Requirement: Word for word, print all of the entries below.
The data START
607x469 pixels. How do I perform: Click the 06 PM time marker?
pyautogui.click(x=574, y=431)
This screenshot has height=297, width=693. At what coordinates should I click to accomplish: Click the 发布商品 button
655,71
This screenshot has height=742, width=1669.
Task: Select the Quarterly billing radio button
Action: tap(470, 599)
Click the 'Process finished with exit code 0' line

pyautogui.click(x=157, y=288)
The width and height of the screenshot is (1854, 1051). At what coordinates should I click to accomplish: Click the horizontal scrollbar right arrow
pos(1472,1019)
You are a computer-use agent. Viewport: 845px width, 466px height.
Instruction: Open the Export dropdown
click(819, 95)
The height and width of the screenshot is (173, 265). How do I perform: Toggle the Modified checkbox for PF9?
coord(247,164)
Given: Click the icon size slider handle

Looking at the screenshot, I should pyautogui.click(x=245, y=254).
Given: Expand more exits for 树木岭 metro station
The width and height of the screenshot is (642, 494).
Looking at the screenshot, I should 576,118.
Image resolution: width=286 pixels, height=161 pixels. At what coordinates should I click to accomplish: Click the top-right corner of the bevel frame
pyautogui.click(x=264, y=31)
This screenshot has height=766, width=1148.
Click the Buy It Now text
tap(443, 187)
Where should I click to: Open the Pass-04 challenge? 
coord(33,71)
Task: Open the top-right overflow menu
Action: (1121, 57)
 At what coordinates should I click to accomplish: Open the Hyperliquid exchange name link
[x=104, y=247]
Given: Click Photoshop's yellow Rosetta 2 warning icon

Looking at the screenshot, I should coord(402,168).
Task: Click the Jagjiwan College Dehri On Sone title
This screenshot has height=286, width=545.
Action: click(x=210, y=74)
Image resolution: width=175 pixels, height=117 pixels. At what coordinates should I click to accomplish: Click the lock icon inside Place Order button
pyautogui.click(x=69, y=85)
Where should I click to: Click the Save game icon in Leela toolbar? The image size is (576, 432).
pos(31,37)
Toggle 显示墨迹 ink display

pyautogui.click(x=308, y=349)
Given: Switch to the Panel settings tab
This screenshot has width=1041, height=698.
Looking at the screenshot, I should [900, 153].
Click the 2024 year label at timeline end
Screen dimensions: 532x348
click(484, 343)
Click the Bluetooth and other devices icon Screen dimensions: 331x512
The data END
Exercise solution:
607x469 pixels. How do I perform: Click the 06 PM time marker?
pyautogui.click(x=574, y=431)
This screenshot has height=297, width=693. At what coordinates should I click to accomplish: Click the 发布商品 button
655,71
This screenshot has height=742, width=1669.
Task: Select the Quarterly billing radio button
Action: tap(470, 599)
Click the 'Process finished with exit code 0' line

pyautogui.click(x=157, y=288)
The width and height of the screenshot is (1854, 1051). At what coordinates should I click to accomplish: Click the horizontal scrollbar right arrow
pos(1472,1019)
You are a computer-use agent. Viewport: 845px width, 466px height.
Instruction: Open the Export dropdown
click(819, 95)
The height and width of the screenshot is (173, 265). How do I perform: Toggle the Modified checkbox for PF9?
coord(247,164)
Given: Click the icon size slider handle

Looking at the screenshot, I should pyautogui.click(x=245, y=254).
Given: Expand more exits for 树木岭 metro station
The width and height of the screenshot is (642, 494).
Looking at the screenshot, I should 576,118.
Image resolution: width=286 pixels, height=161 pixels. At what coordinates should I click to accomplish: Click the top-right corner of the bevel frame
pyautogui.click(x=264, y=31)
This screenshot has height=766, width=1148.
Click the Buy It Now text
tap(443, 187)
Where should I click to: Open the Pass-04 challenge? 
coord(33,71)
Task: Open the top-right overflow menu
Action: (1121, 57)
 At what coordinates should I click to accomplish: Open the Hyperliquid exchange name link
[x=104, y=247]
Given: Click Photoshop's yellow Rosetta 2 warning icon

Looking at the screenshot, I should coord(402,168).
Task: Click the Jagjiwan College Dehri On Sone title
This screenshot has height=286, width=545.
Action: click(x=210, y=74)
Image resolution: width=175 pixels, height=117 pixels. At what coordinates should I click to accomplish: Click the lock icon inside Place Order button
pyautogui.click(x=69, y=85)
Where should I click to: Click the Save game icon in Leela toolbar? The image size is (576, 432).
pos(31,37)
Toggle 显示墨迹 ink display

pyautogui.click(x=308, y=349)
Given: Switch to the Panel settings tab
This screenshot has width=1041, height=698.
Looking at the screenshot, I should [900, 153].
Click the 2024 year label at timeline end
Screen dimensions: 532x348
click(484, 343)
Click the Bluetooth and other devices icon Screen dimensions: 331x512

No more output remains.